BAB 6

6.9K 569 14
                                    

keesokan paginya Prilly bangun dari dalam dekapan ali. Di hadapan nya ali masih terlelap begitu nyenyak. Ini kali pertama bagi Prilly bangun melihat wajah tenang ali, wajah yang tampak seperti bayi. Bulu mata yang lentik, bibir merah tanda ia bukan seorang perokok. Serta hidung yang mancung dan alis yang tebal. Prilly menggeser pelan tubuhnya, mengangkat tangan ali yang memeluk nya erat. Masih dengan memperhatikan wajah tenang ali, Prilly tidak menyangka jika wajah yang terlihat tegas, galak dan menakutkan saat mata itu terbuka kini ia terlihat begitu lucu dan menggemaskan. Tanpa sadar tangan prily mengusap pelan pipi ali, kulit nya terasa halus di tangan nya. Lalu tangan satunya memegang dadanya. Ia merasakan sesuatu yang aneh, rasa yang tak pernah ia temukan jawabannya. Rasa bahagia dan sesak yang kerap menghampirinya.

" Apa yg terjadi dengan ku" pikir prily. Ia memilih turun dari atas ranjang. Menuju kamar mandi dan membasuh wajahnya. Tak lama ali pun bangun dan terkejut saat ia tak melihat Prilly di sampingnya. Ia lantas segera bangkit dan memanggil nama Prilly kencang.

" Prillyyyyy......" teriak nya di dalam kamar. Telinganya mendengar gemercik air yang sedang menyala. Tak lama Prilly keluar dengan wajah segar nya. Masih terlihat tetesan air yang mengalir di wajah nya.

" Kaka sudah bangun. "

" Kenapa tidak membangun kan kaka. Aku tadi mencari mu. " Ucap ali tanpa menjawab pertanyaan dari Prilly.

Prilly melangkah menuju lemari baju nya. Mengambil handuk kecil dan mengelap mukanya .

" Tadi kaka masih tidur, aku hanya ke kamar mandi" kata Prilly.

Ali masih memperhatikan Prilly dan mengambil alih handuk kecil dari tangan. Prilly hanya diam saja saat ali dengan telaten mengelap wajah dan leher nya yg basah.

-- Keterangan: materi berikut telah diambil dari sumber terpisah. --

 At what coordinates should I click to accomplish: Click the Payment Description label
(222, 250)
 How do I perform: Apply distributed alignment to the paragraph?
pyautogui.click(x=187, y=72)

" Kau masih harus istirahat, kau belum boleh mandi, atau pun keluar kamar. " Perintah ali .

" Aku sudah baikan ka. Lagi pula aku akan bosan jika di kamar terus. " Rengek prily manja.

" Tidak bisa, kau masih sakit dan aku tidak mengizinkan mu keluar"

" Kaka____"

" Tidak princess, aku akan memanggil dokter martin ke sini. Aku ingin memastikan jika kamu sudah baikan. Jika dokter mengatakan kau belum sembuh kau harus tetap di dalam kamar ini " tegas dan tak terbantahkan itulah ali. Prilly memasang wajah cemberut nya. Ia bisa mati bosan jika terus terusan berada di dalam kamar. Tapi ia juga tidak ingin berangkat sekolah, ia masih tahut jika Rachel akan mengurungnya lagi. Atau mungkin lebih dari itu.

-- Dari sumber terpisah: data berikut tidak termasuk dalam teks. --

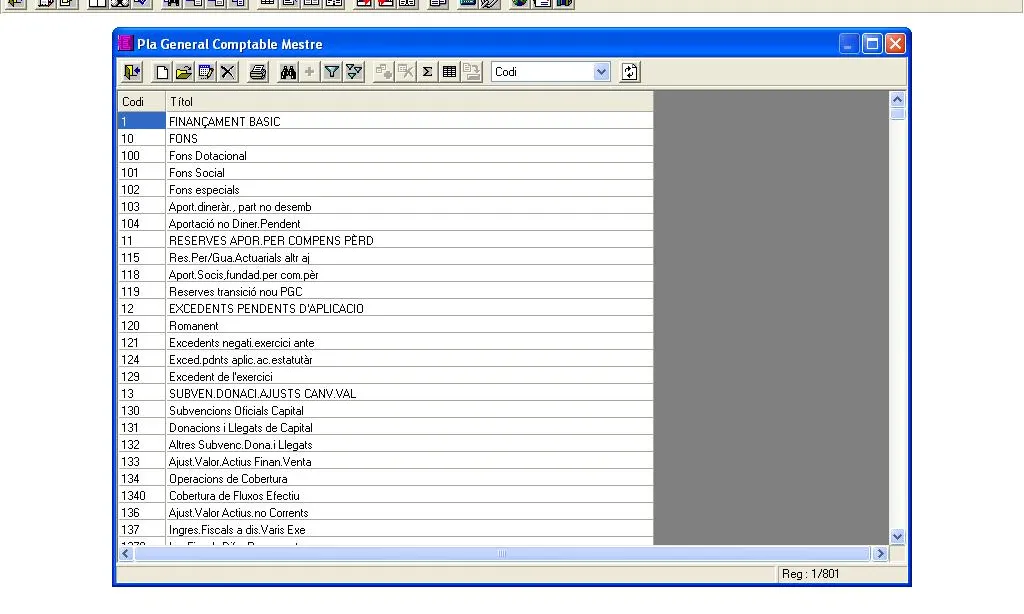Open record using the folder icon

pyautogui.click(x=184, y=72)
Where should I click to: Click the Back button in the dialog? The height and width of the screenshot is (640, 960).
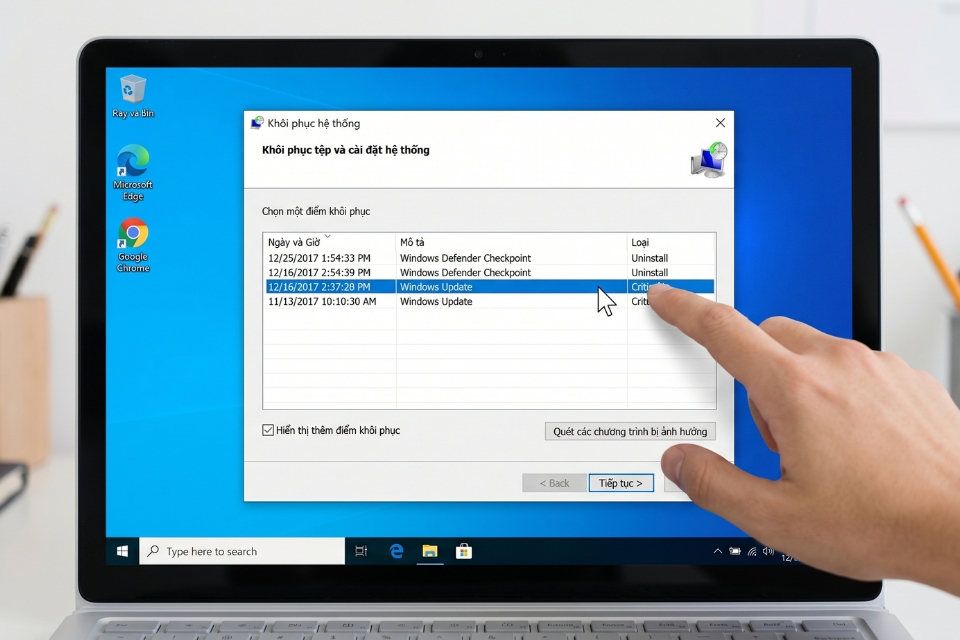[x=554, y=482]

Tanpa sadar kepala Prilly menggeleng pelan. Ali yang melihat itu menepuk pundak Prilly pelan, membuat Prilly menjerit pelan.

" Aaaaaaaaaaaaa,,, ampun" ucapnya tanpa sadar.

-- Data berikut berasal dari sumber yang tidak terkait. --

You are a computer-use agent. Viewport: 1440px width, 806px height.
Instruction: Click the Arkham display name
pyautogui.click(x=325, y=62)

" Hei, sweety... look. Ini kaka. Tenang lah tidak ada yg menyakitimu. " Tenangkan ali. Ia tak kan bisa mengorek informasi dari Prilly jika keadaan Prilly masih seperti ini. Belum bertanya nya saja sudah seperti ini reaksi nya apa lagi jika ia bertanya. Mungkin nanti jika keadaan nya sudah memungkinkan. Ia akan bertanya pelan pelan.

Masih dengan rasa takut Prilly membuka matanya perlahan. Mata bulat nya bertemu dengan mata hitam milik ali. Ia bernafas lega , bayangan itu seakan mimpi buruk baginya.

" Apa ada yang sakit" tanya ali. Prilly menggeleng dan langsung memeluk tubuh ali dengan erat. Ia tidak ingin ali meninggalkan nya walau sekejap. Prilly ingin ali tetap di samping nya dan tetap melindungi nya.

Ia tidak tahu apa jadinya ia tanpa ali di sisinya. Ali sudah bagian dari hidupnya. Semua kehidupan nya ia gantungkan pada ali. Tapi bagaimana jika orang yang ia harapkan adalah orang yg sudah membunuh kedua orang tuanya.